Effects of Zeolite as a Drug Delivery System on Cancer Therapy: A Systematic Review

Zeolites and zeolitic imidazolate frameworks (ZIFs) are widely studied as drug carrying nanoplatforms to enhance the specificity and efficacy of traditional anticancer drugs. At present, there is no other systematic review that assesses the potency of zeolites/ZIFs as anticancer drug carriers. Due to the porous nature and inherent pH-sensitive properties of zeolites/ZIFs, the compounds can entrap and selectively release anticancer drugs into the acidic tumor microenvironment. Therefore, it is valuable to provide a comprehensive overview of available evidence on the topic to identify the benefits of the compound as well as potential gaps in knowledge. The purpose of this study was to evaluate the potential therapeutic applications of zeolites/ZIFs as drug delivery systems delivering doxorubicin (DOX), 5-fluorouracil (5-FU), curcumin, cisplatin, and miR-34a. Following PRISMA guidelines, an exhaustive search of PubMed, Scopus, Embase, and Web of Science was conducted. No language or time limitations were used up to 25th August 2021. Only full text articles were selected that pertained to the usage of zeolites/ZIFs in delivering anticancer drugs. Initially, 1279 studies were identified, of which 572 duplicate records were excluded. After screening for the title, abstract, and full texts, 53 articles remained and were included in the qualitative synthesis.
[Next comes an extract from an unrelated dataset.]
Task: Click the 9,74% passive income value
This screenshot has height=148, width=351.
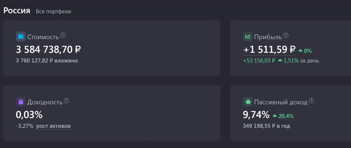Action: pyautogui.click(x=256, y=115)

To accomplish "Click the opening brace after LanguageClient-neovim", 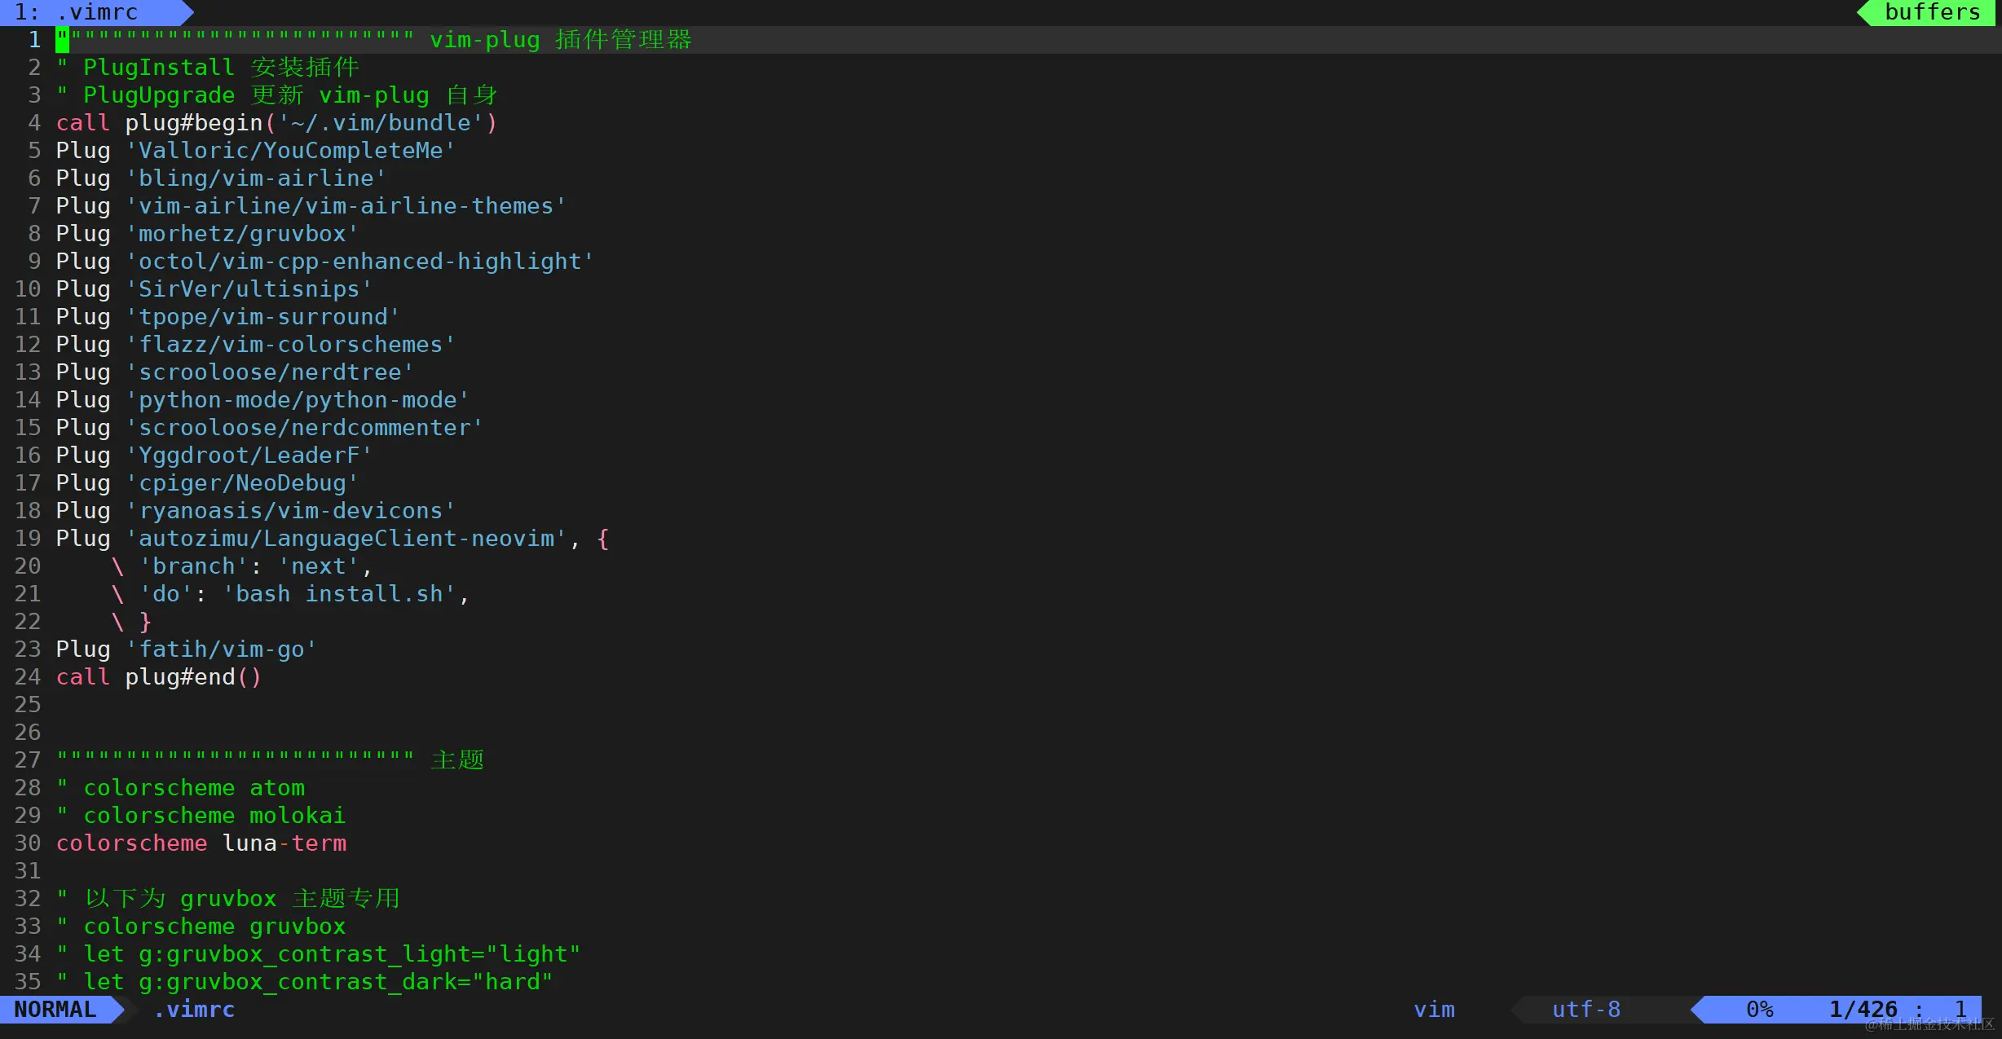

An Inter-Rater Reliability (IRR) test, which included a percent user agreement and reliability percent, was conducted for the 53 articles. The included studies suggest that anticancer drug-incorporated zeolites/ZIFs can be used as alternative treatment options to enhance the efficacy of cancer treatment by mitigating the drawbacks of drugs under conventional treatment.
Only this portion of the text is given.